What Still Sings
What Still Sings?
What Still Sings? is a long-term interdisciplinary art and research project following migratory species across the landscapes, waters, and human communities that sustain them. Through drawing, sound, original music, field recordings, storytelling, mapping, and live projection, the project explores migration not simply as movement from one place to another, but as a living network of relationships.
It asks what species carry between distant ecosystems, what their journeys reveal about environmental change, and how following an animal can transform our understanding of borders, belonging, memory, and place.
Following the Routes Between Places
The project grew out of years spent working as a park ranger, naturalist, artist, and conservation communicator in rural Alaska. While working within national parks and wildlife refuges, I became increasingly interested in the animals that refused to remain contained within the boundaries of a single protected landscape.
Birds I encountered on the tundra might spend part of the year in coastal Asia.

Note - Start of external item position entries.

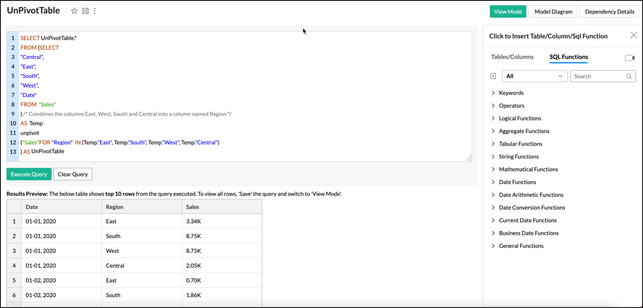Switch to View Mode
The height and width of the screenshot is (308, 643).
click(508, 12)
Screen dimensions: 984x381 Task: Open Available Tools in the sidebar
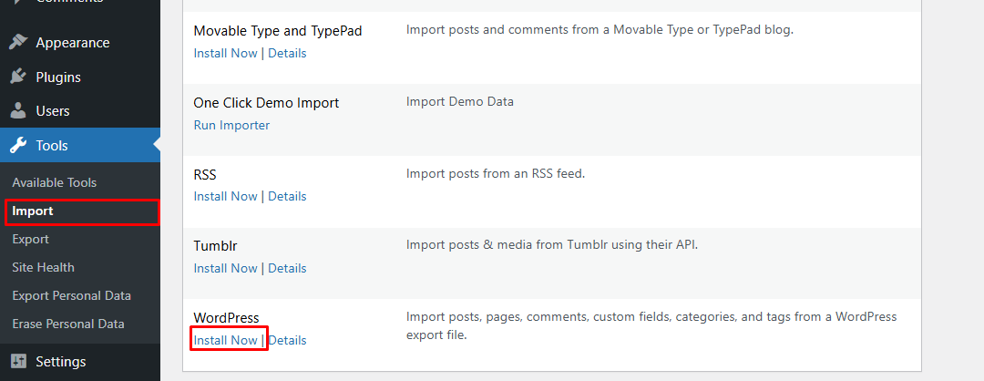pos(54,182)
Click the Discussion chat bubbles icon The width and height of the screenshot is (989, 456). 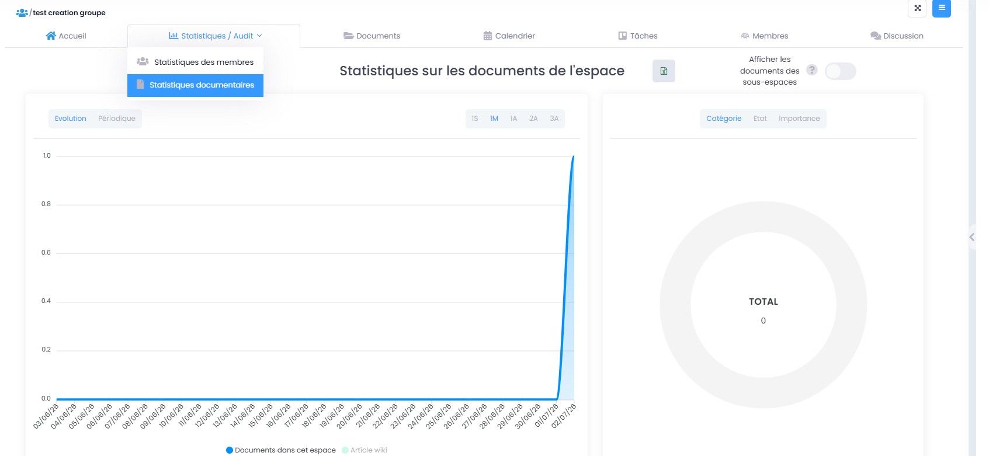point(875,36)
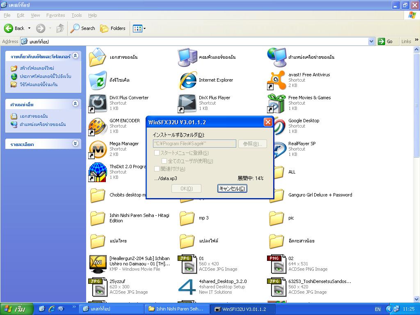Click the 4shared_Desktop_3.2.0 setup icon
Image resolution: width=420 pixels, height=315 pixels.
[187, 287]
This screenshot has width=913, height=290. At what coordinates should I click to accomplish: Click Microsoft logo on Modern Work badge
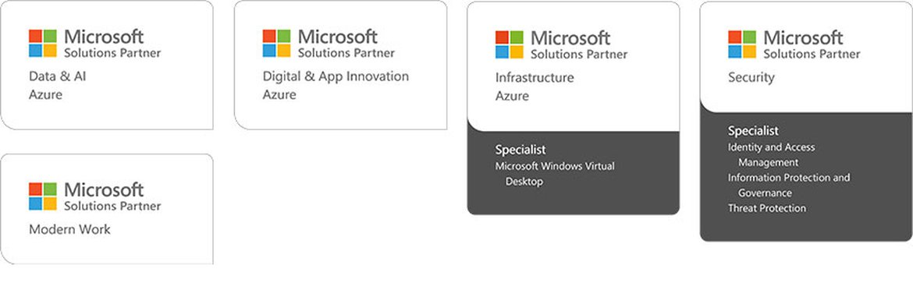coord(42,196)
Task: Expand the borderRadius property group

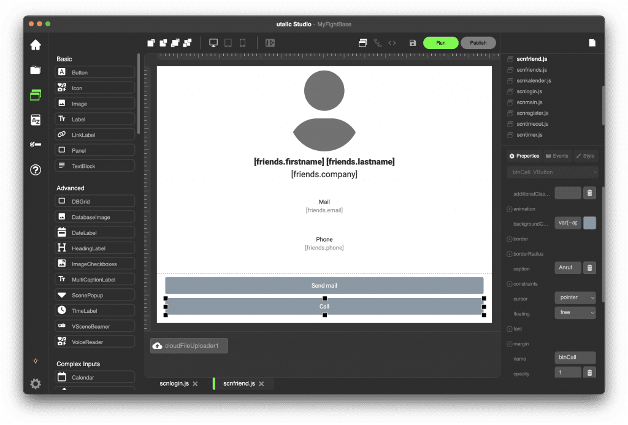Action: click(510, 254)
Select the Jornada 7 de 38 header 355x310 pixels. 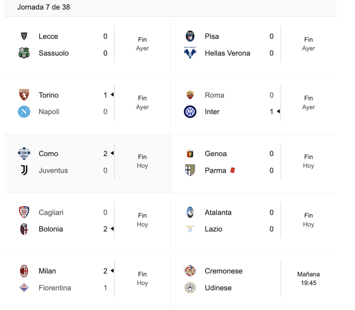[44, 7]
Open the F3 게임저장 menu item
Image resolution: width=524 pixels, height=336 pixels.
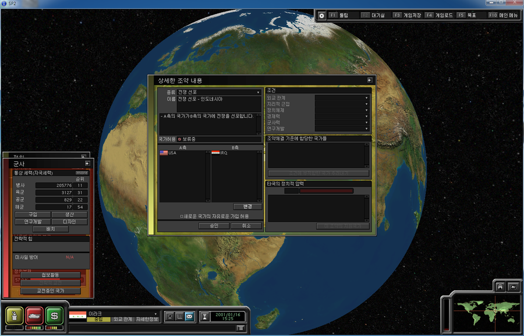pyautogui.click(x=406, y=15)
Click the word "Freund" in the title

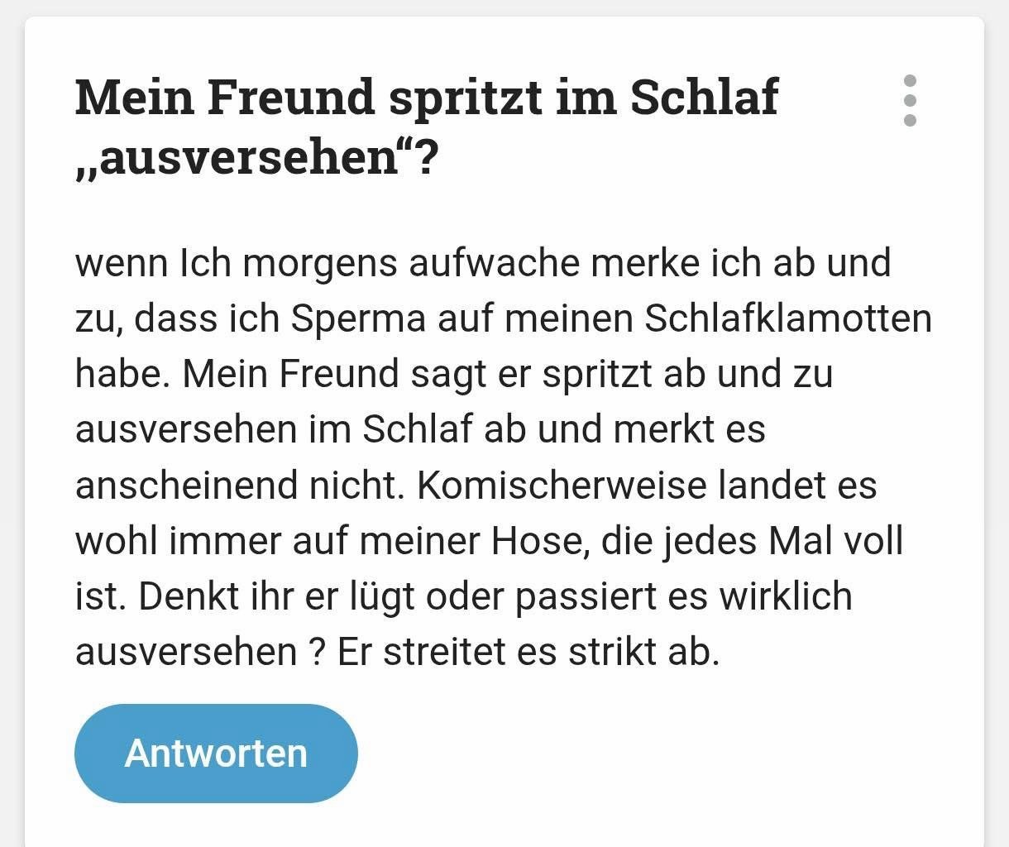coord(291,97)
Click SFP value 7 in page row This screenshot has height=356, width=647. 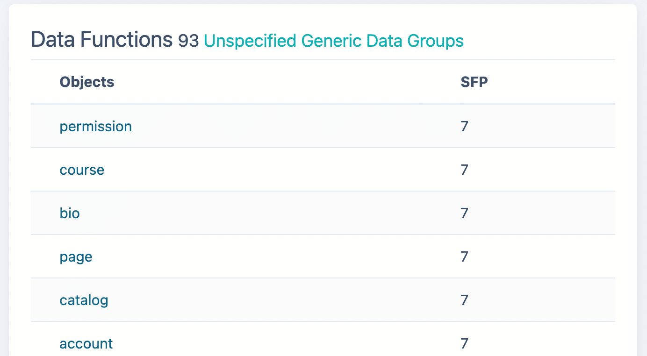pos(464,256)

Whales moving through northern waters would later appear along the coast of Mexico. Salmon connected the open ocean to inland forests, carrying marine nutrients into the bodies of bears, birds, plants, and countless smaller organisms. The more closely I observed wildlife, the more difficult it became to think of any species, or any place, as existing in isolation.
Migration revealed a different kind of map. It connected ecosystems separated by thousands of miles and exposed the limitations of the political borders through which humans tend to understand the world. An animal’s route might pass through multiple countries, protected areas, industrial zones, Indigenous territories, cities, oceans, and rapidly changing habitats. Its survival depends not upon one location, but upon the continued health of an entire chain of places.
Those patterns became the foundation of What Still Sings?
The project began with migratory birds traveling between Alaska and Asia. I was drawn to the scale and improbability of their journeys: small bodies crossing oceans, mountain ranges, storms, cities, and coastlines while relying upon inherited routes and increasingly fragmented habitats. Their migrations made distant landscapes feel inseparable. Alaska was not the end of their story, nor was Asia the beginning. Each location was part of the same continuous system.
From Alaska to Baja
My interest in migration eventually brought me from Alaska to Baja California Sur.
The whales I had known in northern waters followed the Pacific coast south toward the warmer waters, lagoons, and breeding grounds of Mexico. Following their migration changed the way I understood both places. Alaska and Baja were no longer separate chapters of my life. They were distant points along the same living route.
That realization expanded the project beyond birds.
In Baja, my work began engaging with whales, seabirds, mangroves, fish, marine mammals, and the coastal communities whose lives are intertwined with the sea. I became interested in how migration connects ocean health, tourism, development, regulation, fishing, conservation, and local livelihoods. An animal moving through these waters may become a scientific subject, a cultural presence, a source of income, a political argument, a tourist attraction, or a neighbor, sometimes all at once.
The migration of whales brought me to Baja geographically, but it also gave me a way of understanding my broader artistic practice. Following animals has repeatedly brought me into unfamiliar landscapes, where their movements become an invitation to listen, learn, and recognize connections I may not otherwise have seen.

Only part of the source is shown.